Work task: Give the entries back exactly, dropping each image.

Stored data entries:
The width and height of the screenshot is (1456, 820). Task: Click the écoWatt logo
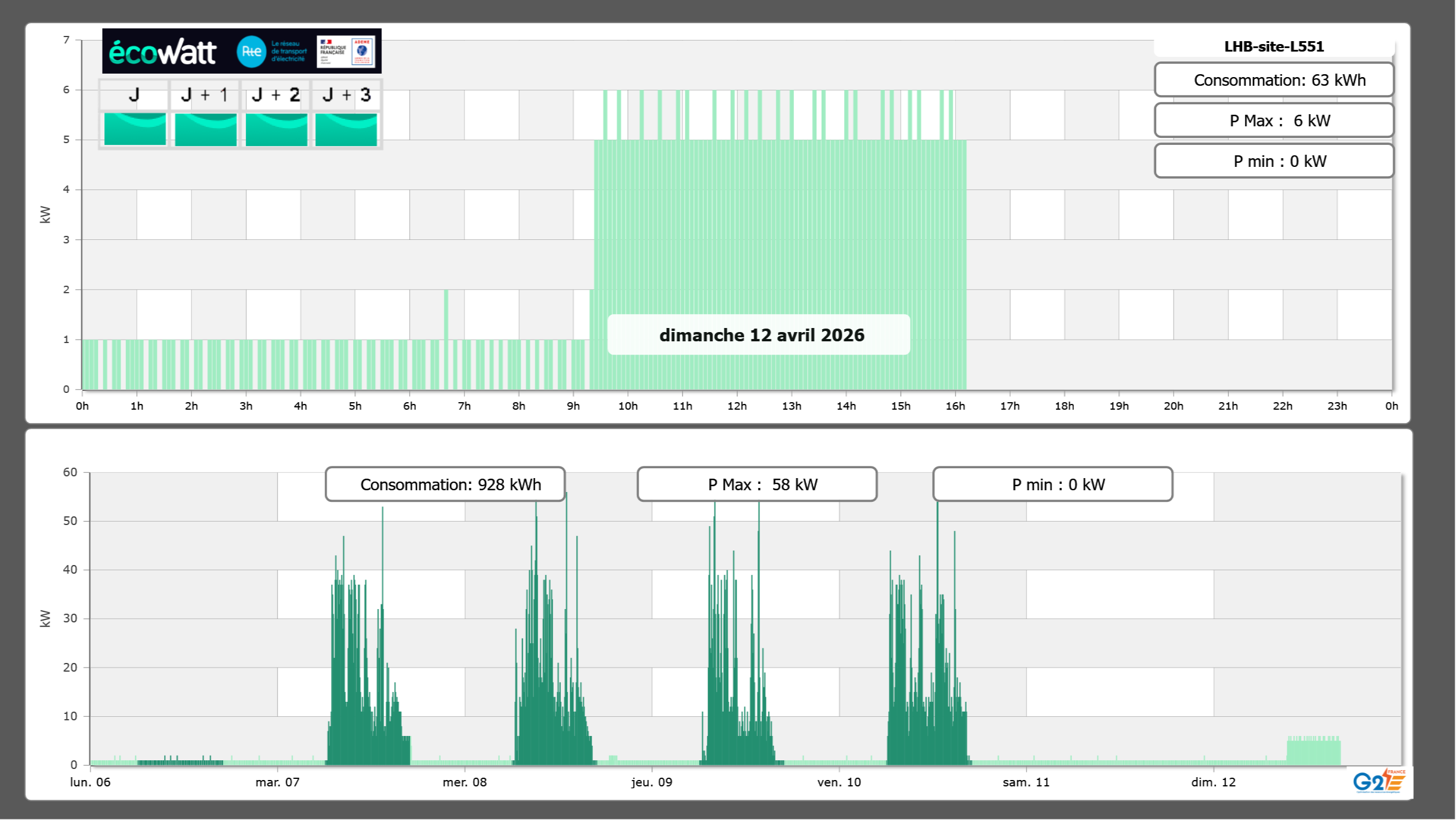pos(162,52)
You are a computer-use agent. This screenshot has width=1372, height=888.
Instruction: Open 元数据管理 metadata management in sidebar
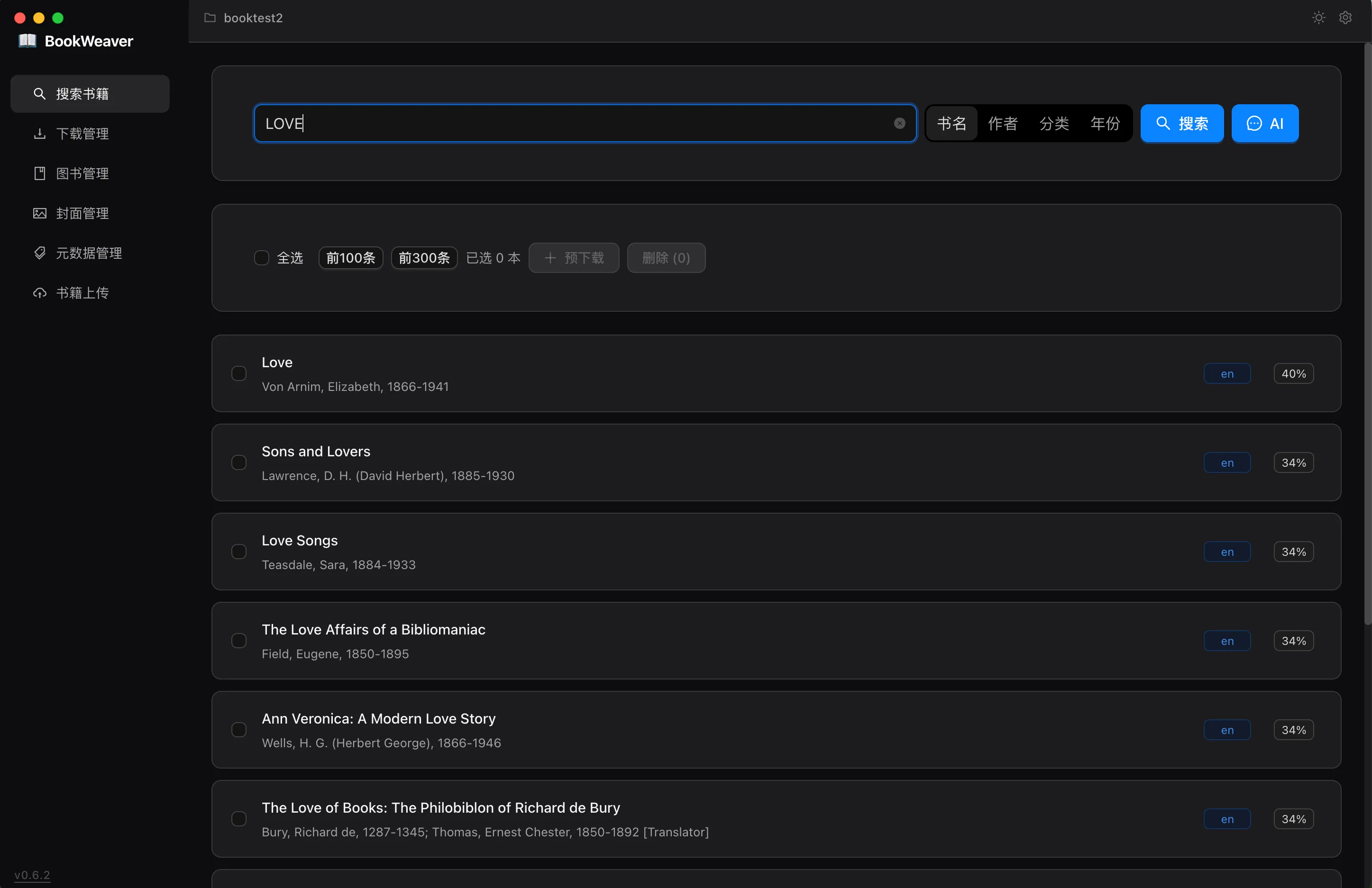[89, 253]
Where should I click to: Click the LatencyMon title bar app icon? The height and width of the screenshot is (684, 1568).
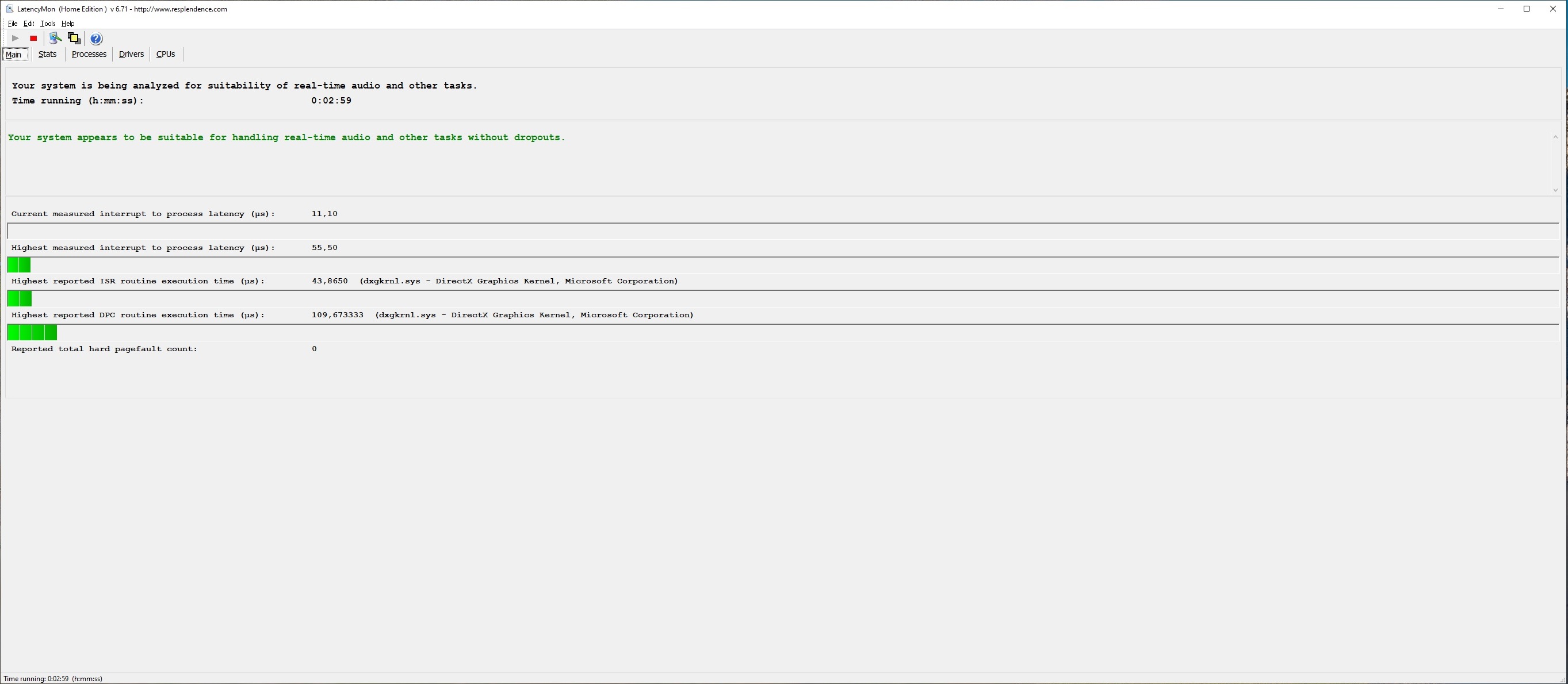[9, 9]
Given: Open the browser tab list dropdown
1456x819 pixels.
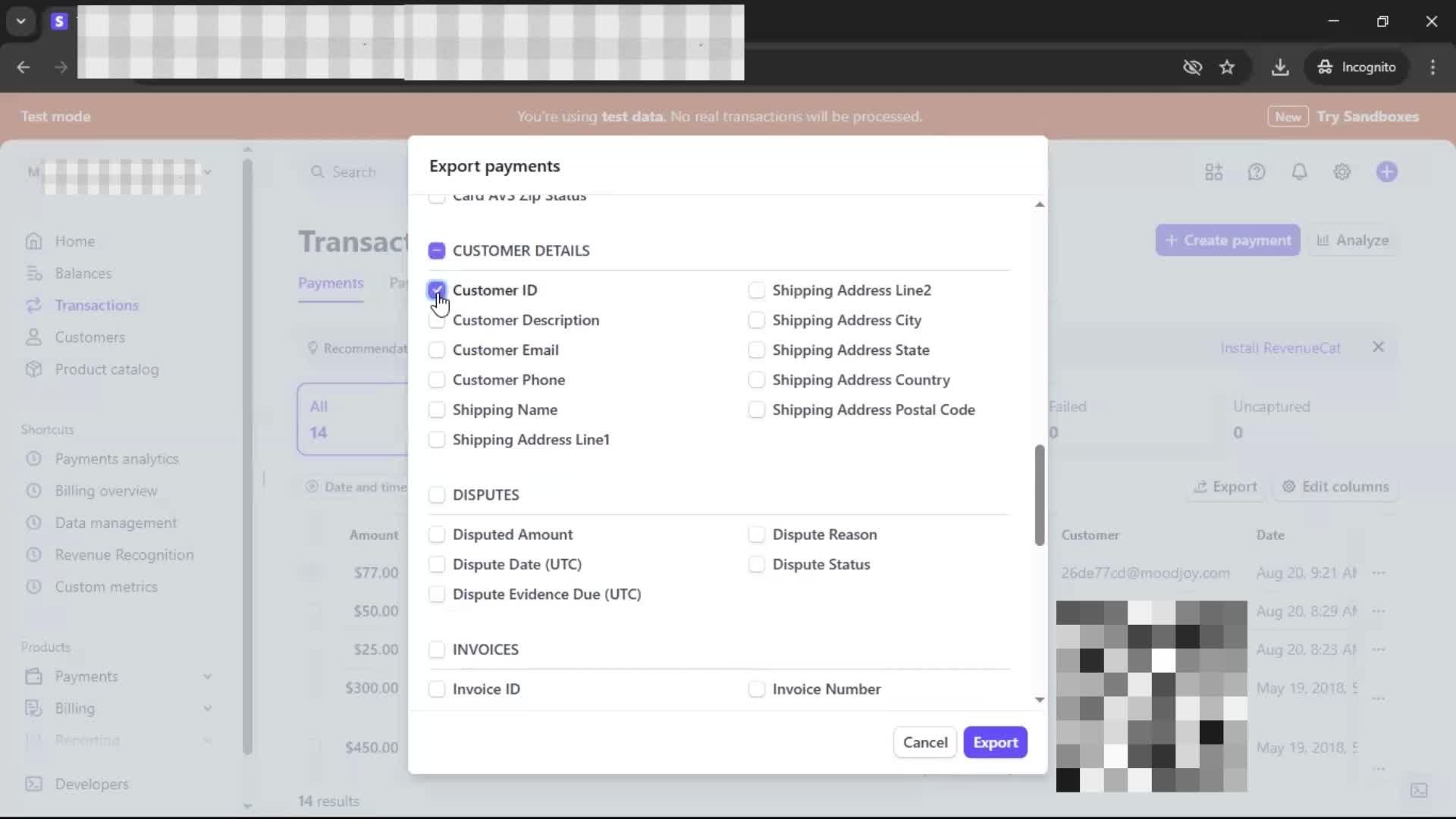Looking at the screenshot, I should (x=20, y=21).
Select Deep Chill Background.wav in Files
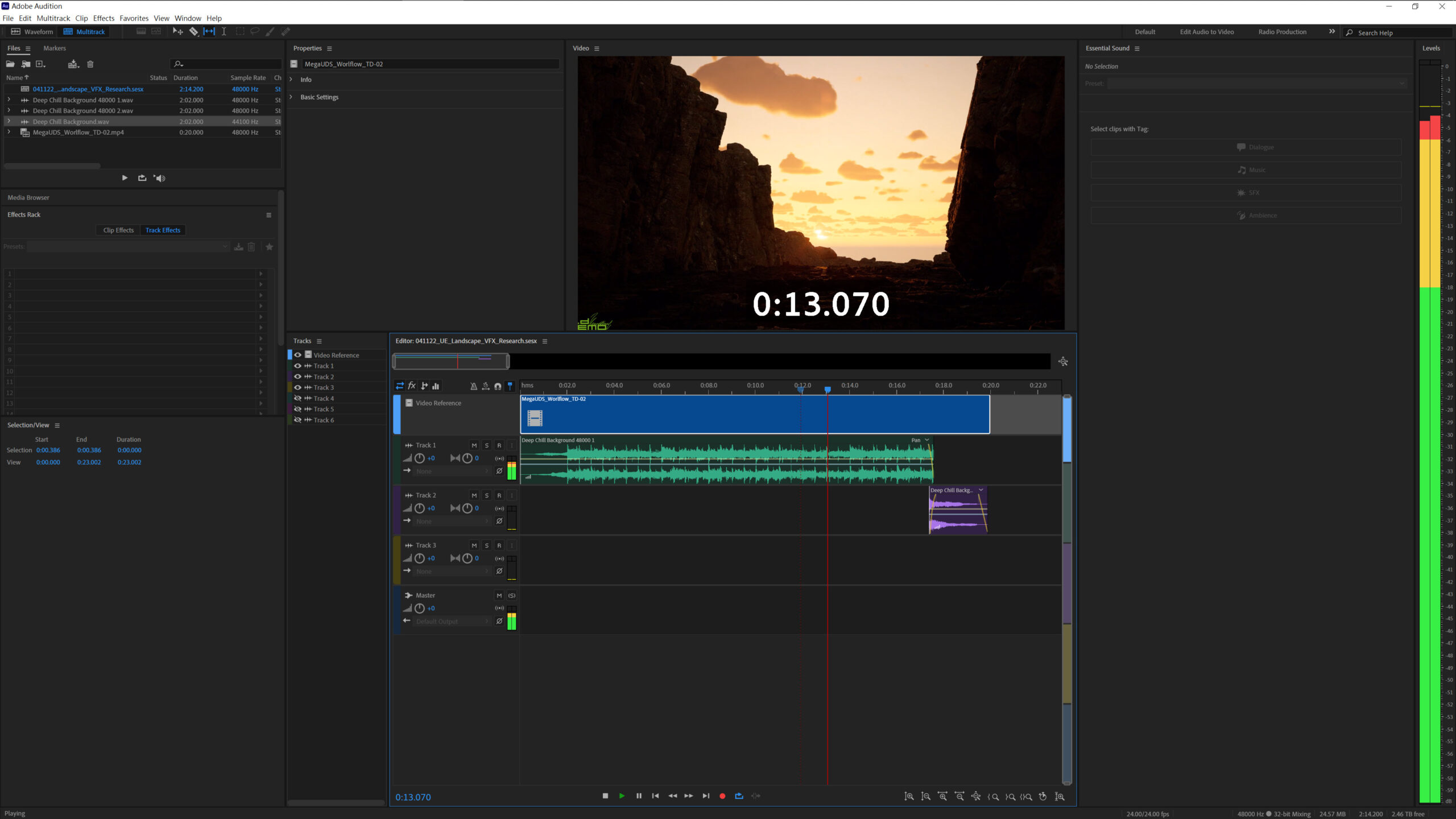 71,122
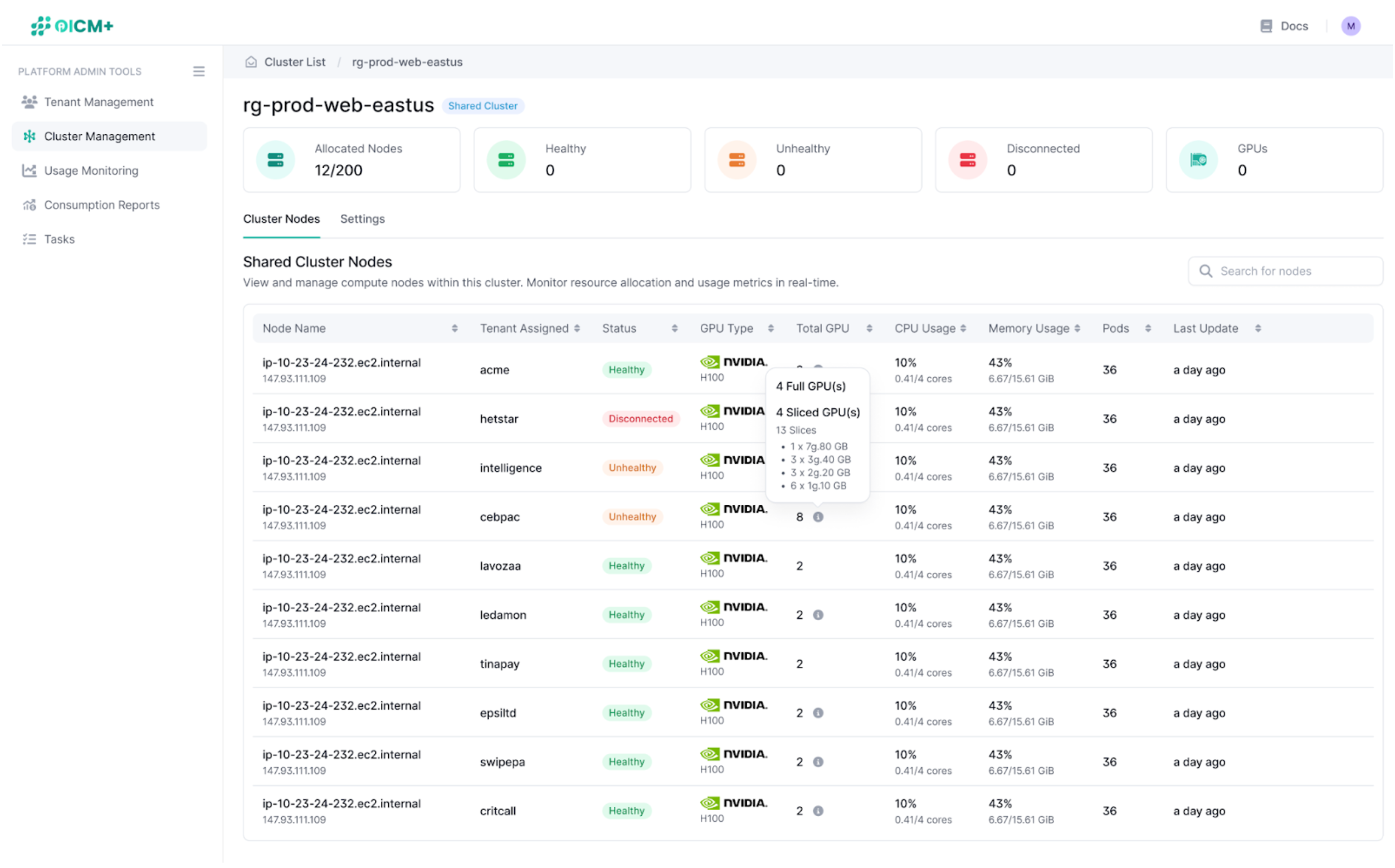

Your response:
The width and height of the screenshot is (1456, 820). Task: Click the écoWatt logo
pos(162,52)
You are a computer-use agent. This screenshot has width=1372, height=888.
Instruction: Open 元数据管理 metadata management in sidebar
[89, 253]
Where should I click to: Click the LatencyMon title bar app icon? The height and width of the screenshot is (684, 1568).
[9, 9]
Given: Open the browser tab list dropdown
1456x819 pixels.
Looking at the screenshot, I should (x=20, y=21).
Select Deep Chill Background.wav in Files
 71,122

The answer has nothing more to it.